# Marke ww1 flugplatzen.



## Arneken (Feb 19, 2008)

Not far from Wevelgem whe've got Marke. Now in ww1 Marke had got 2 airfields:





Markebeke and Marke itself. Home of Jasta 4,Jasta 10 and Jasta 11. Today all you can see of those 2 airfields is a small bunker.(black dot in the second map.)




In real life it looks like this.Most of it is broken off. A small piece is still onder the ground.













Markebeke A shot from above. those lines are the railroadtracks. If you look up in the uppermiddle and upperleftcorner you can see airplanes standing ready for take off.




Markebeke A shot from where the current road is. In the background we can see the farm which is still there. compare for yourselves on this picture token a few months ago.





Now From Marke airfield is nothing vissible nowadays. It has al been turned to ressidential blocks and it's almost impossible to presice locate the location.

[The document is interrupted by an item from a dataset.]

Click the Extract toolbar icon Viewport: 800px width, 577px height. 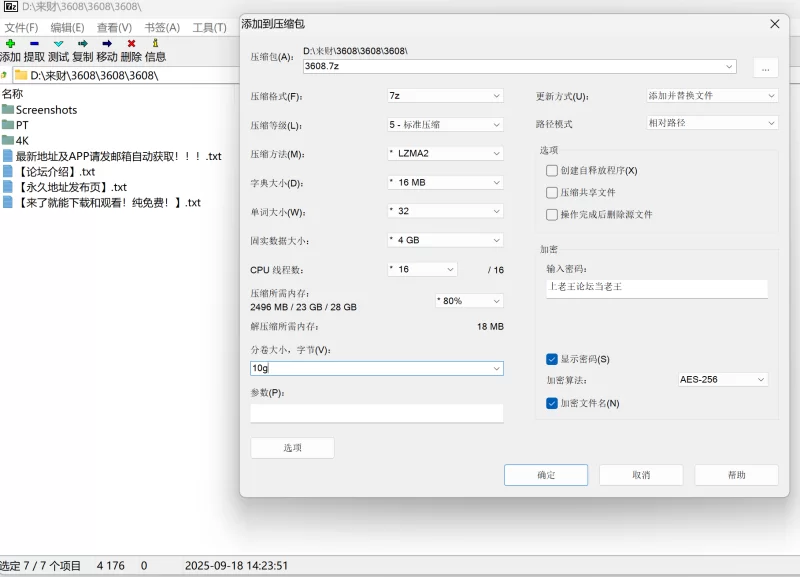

If anyone wnats more pictures just say it I pass this little piece of history everyday.

Friendly greetings Arneken


----------



## timshatz (Feb 19, 2008)

Great job. Pretty cool shots. Especially like that last one of the road, then and now. 

Great, thanks for posting.


----------



## Thorlifter (Feb 19, 2008)

Yeah, always good to see pics, even if they don't show much.


----------



## B-17engineer (Feb 19, 2008)

Can I see more Pictures?


----------



## Arneken (Feb 20, 2008)

Well I don't have got much anymore. But who doesn't remember the famous picture of The red baron sitting on the stairs off castle bethune. Well nowadays this domain is private. but I was able to make a picture off the stairs.








Euhm goss here are some pics of how the terrain is nowadays.








A lonely poppy.


----------



## Njaco (Feb 20, 2008)

Absolutely great pics, Arn! The air shot of the airfield is great when you match it with the drawing. Great!


----------



## pbfoot (Feb 20, 2008)

Great stuff your right on the front lines from WW1 . You've had so much conflict in that area . I find your pics are awesome. 
Show more please


----------



## Arneken (Feb 21, 2008)

Well I'm going to look if I can compare the map with a current street plan and maybe a shot from google earth but I'm not promising you guys anything.

Just before you enter the road to castle Bethune you'll see this cross:







Together with this little chapel. Stories go that they were both build for the pilots who died. But I don't got any confirmation about that.




A detailshot off the bunker. This is the topside. A metal bar is still visible.




Even today nobody is sure what the function was for the bunker. I heard it was a look-out post. wich makes sense 'cause wxith good weather you could see in those days Wevelgem. others claim it was a munition bunker. On the map I showed you guys that bunker isn't even marked so questions remain.

greetings.


----------



## Arneken (Sep 2, 2008)

Anybody has got any kind of pictures about the red baron or Markebeke?


----------